The history of Kistefos
The founder of A/S Kistefos Træsliberi, Consul Anders Sveaas (1840-1917), Was a typical entrepreneur and a visionary with a strong business sense. He acquired the rights to the waterfall, and the land to build the factory buildings on, and in 1889 founded A/S Kistefos Træsliberi, of which he was the majority share-holder.
In 1890, after a year and a half of intensive construction, the mill began producing wood pulp. Production continued up until 1955. Wood pulp was an important basic product in the manufacture of cheaper paper products.
In the autumn of 1953, a 30-year lease agreement was signed between Follum Fabrikker and A/S Kistefos Træsliberi. The main features of the agreement were that Kistefos would continue as a power and timber supplier at market prices to Follum, while Follum would take over the production and production expenses at Kistefos from 1st of January 1954. On the 25th of June 1955, all wood pulp production at Kistefos was transferred to Follum.
However, most of the machinery, inventory, and fixtures remained in their original element, when the factory was shut down. The lease agreement between Follum and A/S Kistefos Træsliberi was very clear: the wood pulp mill at Kistefoss was to be kept reasonably prepared to resume production, should the agreement be terminated by either party at a later date. This is the core element to why the pulp mill stands as intact as it does today.
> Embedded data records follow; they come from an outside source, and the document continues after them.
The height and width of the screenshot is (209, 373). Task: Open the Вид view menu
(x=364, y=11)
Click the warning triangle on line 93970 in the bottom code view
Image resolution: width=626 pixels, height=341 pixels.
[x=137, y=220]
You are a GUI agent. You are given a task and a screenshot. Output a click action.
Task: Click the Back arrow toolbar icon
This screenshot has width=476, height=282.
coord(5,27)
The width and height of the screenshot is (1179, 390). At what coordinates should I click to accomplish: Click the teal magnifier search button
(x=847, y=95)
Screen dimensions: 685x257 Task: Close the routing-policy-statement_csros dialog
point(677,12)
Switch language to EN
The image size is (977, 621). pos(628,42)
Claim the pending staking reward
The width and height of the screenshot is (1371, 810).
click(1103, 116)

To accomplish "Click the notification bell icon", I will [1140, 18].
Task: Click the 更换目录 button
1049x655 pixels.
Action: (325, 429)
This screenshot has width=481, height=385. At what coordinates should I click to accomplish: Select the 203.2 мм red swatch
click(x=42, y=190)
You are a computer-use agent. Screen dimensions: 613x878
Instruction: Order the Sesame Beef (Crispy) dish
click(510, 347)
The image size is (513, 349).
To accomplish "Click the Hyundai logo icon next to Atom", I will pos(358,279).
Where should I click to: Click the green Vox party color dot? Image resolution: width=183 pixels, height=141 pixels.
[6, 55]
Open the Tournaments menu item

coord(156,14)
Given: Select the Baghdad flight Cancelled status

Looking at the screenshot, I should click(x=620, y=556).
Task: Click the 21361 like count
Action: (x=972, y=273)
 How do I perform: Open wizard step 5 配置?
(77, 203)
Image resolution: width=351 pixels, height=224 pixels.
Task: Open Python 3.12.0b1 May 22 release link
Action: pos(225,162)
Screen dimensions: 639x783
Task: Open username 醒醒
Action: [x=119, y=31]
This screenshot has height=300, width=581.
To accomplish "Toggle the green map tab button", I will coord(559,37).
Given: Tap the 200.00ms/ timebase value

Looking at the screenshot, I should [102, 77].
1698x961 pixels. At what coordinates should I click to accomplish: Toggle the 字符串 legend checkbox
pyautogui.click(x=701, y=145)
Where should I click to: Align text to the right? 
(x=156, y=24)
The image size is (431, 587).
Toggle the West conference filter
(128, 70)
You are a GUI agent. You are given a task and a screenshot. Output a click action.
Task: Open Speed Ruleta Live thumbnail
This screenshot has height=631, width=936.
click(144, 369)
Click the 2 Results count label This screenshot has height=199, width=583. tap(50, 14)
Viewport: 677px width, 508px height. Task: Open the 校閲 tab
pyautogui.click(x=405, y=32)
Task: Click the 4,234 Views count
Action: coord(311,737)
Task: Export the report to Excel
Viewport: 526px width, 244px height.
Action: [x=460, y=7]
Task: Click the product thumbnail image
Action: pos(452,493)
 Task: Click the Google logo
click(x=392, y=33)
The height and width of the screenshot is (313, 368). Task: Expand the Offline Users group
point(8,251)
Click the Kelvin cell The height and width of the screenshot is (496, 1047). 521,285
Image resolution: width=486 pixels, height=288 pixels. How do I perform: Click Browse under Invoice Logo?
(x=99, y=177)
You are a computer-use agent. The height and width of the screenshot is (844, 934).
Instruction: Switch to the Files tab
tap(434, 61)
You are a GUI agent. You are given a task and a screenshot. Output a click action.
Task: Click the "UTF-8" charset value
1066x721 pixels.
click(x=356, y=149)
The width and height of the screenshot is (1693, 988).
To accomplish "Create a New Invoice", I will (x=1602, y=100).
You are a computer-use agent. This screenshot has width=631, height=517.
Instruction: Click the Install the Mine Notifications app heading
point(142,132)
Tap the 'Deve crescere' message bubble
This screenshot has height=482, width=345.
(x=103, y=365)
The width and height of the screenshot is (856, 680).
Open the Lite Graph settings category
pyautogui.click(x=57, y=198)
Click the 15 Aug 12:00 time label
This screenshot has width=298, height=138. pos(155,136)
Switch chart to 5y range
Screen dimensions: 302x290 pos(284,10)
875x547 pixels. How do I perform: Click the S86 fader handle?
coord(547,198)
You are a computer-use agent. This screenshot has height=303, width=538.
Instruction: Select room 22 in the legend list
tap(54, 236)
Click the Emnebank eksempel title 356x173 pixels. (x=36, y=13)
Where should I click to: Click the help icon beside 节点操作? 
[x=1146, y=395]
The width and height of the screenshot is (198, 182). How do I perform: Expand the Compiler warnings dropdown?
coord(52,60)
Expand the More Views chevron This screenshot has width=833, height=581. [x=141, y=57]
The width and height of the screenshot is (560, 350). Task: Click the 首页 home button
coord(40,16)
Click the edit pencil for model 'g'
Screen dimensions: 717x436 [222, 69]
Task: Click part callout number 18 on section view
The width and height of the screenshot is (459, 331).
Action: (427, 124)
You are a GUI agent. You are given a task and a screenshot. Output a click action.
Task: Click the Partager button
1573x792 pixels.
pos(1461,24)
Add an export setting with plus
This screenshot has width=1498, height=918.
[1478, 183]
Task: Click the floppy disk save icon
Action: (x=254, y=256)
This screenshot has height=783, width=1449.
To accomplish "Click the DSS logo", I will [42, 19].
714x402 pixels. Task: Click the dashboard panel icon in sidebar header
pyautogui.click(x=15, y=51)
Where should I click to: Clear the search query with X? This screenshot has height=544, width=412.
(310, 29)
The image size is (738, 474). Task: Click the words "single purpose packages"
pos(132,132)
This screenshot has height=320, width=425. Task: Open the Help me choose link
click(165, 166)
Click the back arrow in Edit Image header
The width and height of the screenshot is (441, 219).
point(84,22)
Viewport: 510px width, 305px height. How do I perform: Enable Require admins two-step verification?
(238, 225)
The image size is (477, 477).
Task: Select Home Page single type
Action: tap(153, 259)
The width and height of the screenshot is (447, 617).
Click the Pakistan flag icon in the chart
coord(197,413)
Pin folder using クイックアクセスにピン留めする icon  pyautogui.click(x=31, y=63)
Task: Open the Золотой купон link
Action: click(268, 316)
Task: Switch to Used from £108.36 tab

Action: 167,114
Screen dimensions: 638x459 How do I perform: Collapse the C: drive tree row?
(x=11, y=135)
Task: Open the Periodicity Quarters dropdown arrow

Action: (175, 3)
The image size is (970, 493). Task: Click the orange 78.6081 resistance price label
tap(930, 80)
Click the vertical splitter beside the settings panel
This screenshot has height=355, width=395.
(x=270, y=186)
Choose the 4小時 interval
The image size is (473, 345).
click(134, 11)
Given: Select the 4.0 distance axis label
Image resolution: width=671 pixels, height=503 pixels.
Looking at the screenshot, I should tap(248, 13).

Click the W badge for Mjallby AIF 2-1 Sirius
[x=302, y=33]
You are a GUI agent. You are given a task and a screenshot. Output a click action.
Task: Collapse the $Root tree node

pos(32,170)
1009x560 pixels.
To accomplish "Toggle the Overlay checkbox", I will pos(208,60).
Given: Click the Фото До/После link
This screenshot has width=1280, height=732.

As a result of disagreements within the Sveaas family, A/S Kistefos Træsliberi was sold out of the family's ownership. In 1991, the hydro-electric power stations were sold to the municipal energy company. In 1993, 85% of the shares of A/S Kistefos Træsliberi were sold to Christen Sveaas, the founder’s grandson. As one of the terms, Christen Sveaas had to establish an industrial history museum at the factory site after A/S Kistefos Træsliberi. Sveaas went in with great commitment and created the unique, beautiful and exciting Kistefos that exist today with the industrial museum, art and sculpture.
There have been many wood pulp mills powered by waterfalls in Scandinavia. In Norway alone, there have been about 100 pulp mills. The Industrial Museum, in A/S Kistefos Træsliberi's production premises, is the only one that has preserved both buildings and production equipment almost in its entirety. Kistefos, therefore, conveys industrial history that is unique in Norwegian and Scandinavian contexts, and stands today as a unique monument of the first period of an industrialized, modern Norway!